As an IP, you can begin by taking these three actions:
- Conduct a focused risk assessment. Identify one high-risk process in your department, such as high-level disinfection or central line care. Use a standardized audit tool to assess compliance.
- Schedule a "safety walk" with your leader. Frame it not as an inspection, but as a collaborative effort to proactively identify process gaps and shared accountability for patient safety.
- Suggest a simple escalation pathway. Propose a clear, two-step process for stopping the line: (1) an immediate pause to address the breach, and (2) a scheduled debrief with leaders to document and create a long-term fix.

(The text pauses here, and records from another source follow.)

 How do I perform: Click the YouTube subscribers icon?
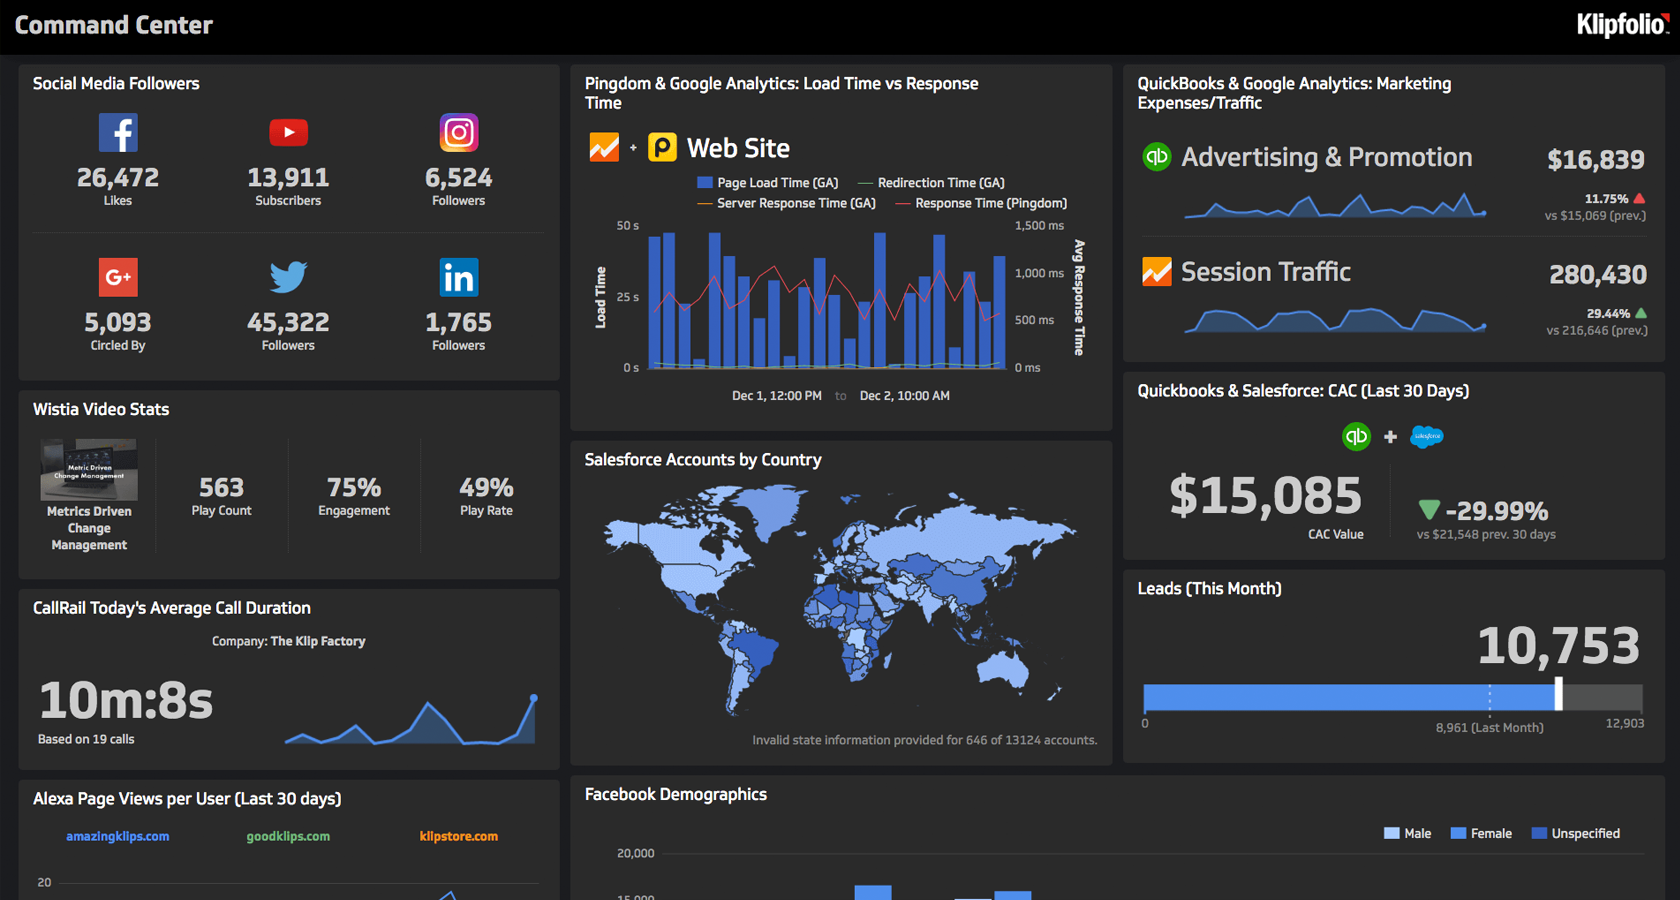tap(288, 132)
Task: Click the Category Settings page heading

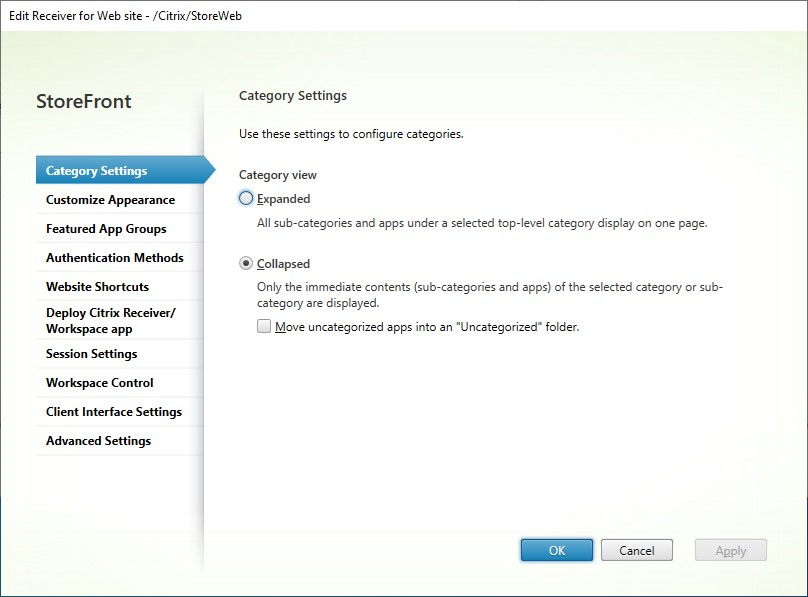Action: pyautogui.click(x=292, y=95)
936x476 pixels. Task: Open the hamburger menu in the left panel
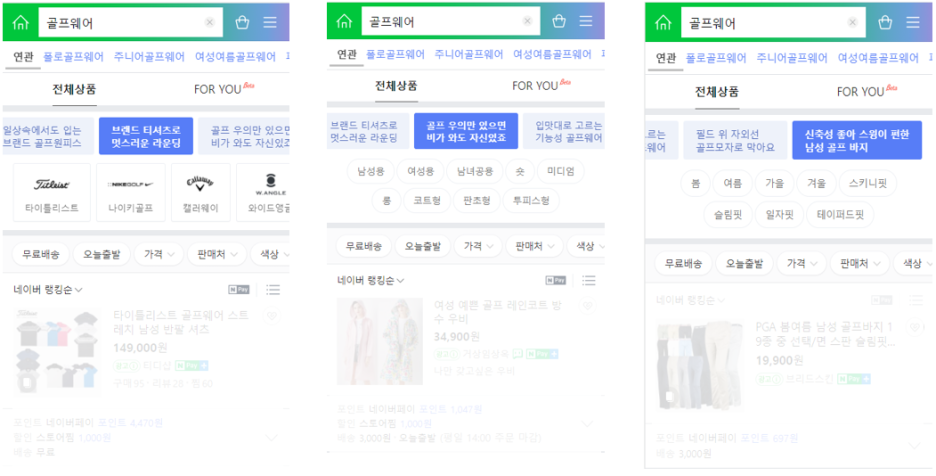[270, 23]
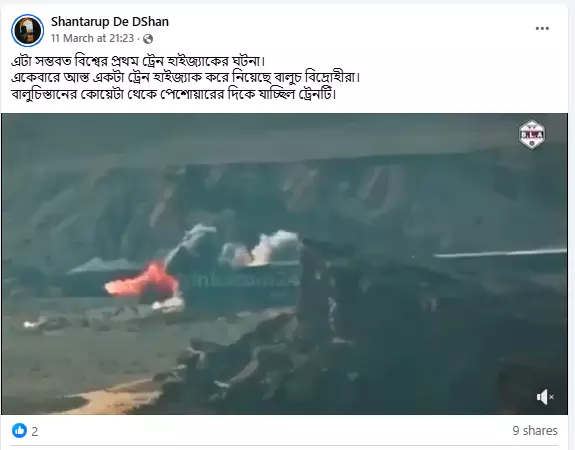575x450 pixels.
Task: Click the first line of Bengali post text
Action: coord(138,61)
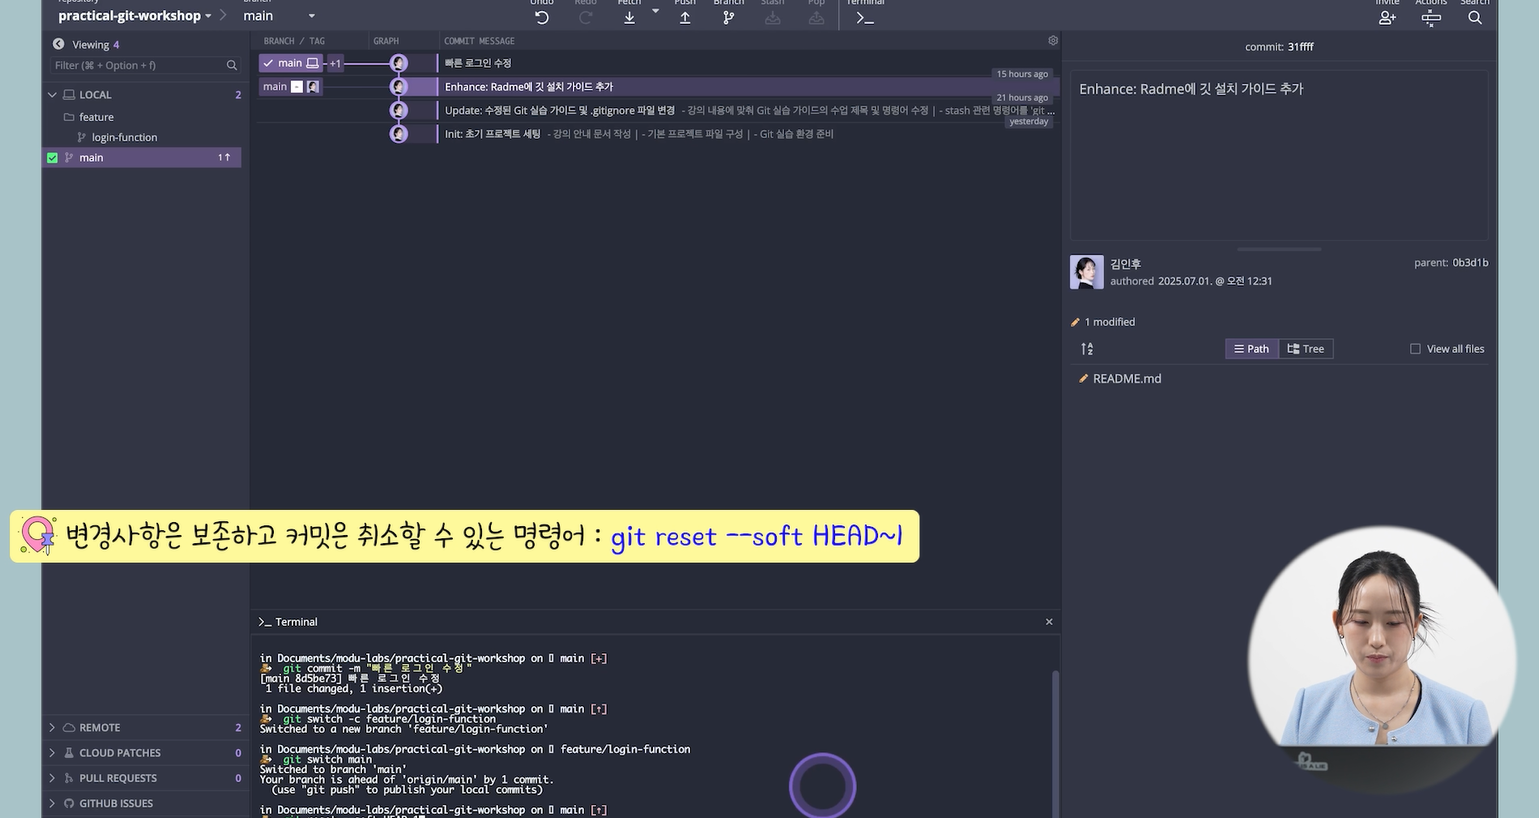
Task: Select the login-function branch in sidebar
Action: (x=124, y=138)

The 'Stop the Line' principle isn't just a process; it's a culture of unwavering commitment to safety that transforms individual vigilance into collective protection.
As an IP, you hold a vital key to this culture shift. What bold step will you take this week to audit a high-risk process and spark a life-saving conversation with your leaders about safety?
References:
- Garcia R, Barnes S, Boukidjian R, et al. Recommendations for change in infection prevention programs and practice. Am J Infect Control. 2022;50(12):1281-1295. doi:10.1016/j.ajic.2022.04.007.
- Billings C, Bernard H, Caffery L, Dolan SA, Donaldson J, Kalp E, Mueller A. Advancing the profession: an updated future-oriented competency model for professional development in infection prevention and control. Am J Infect Control. 2019;47(6):602-614.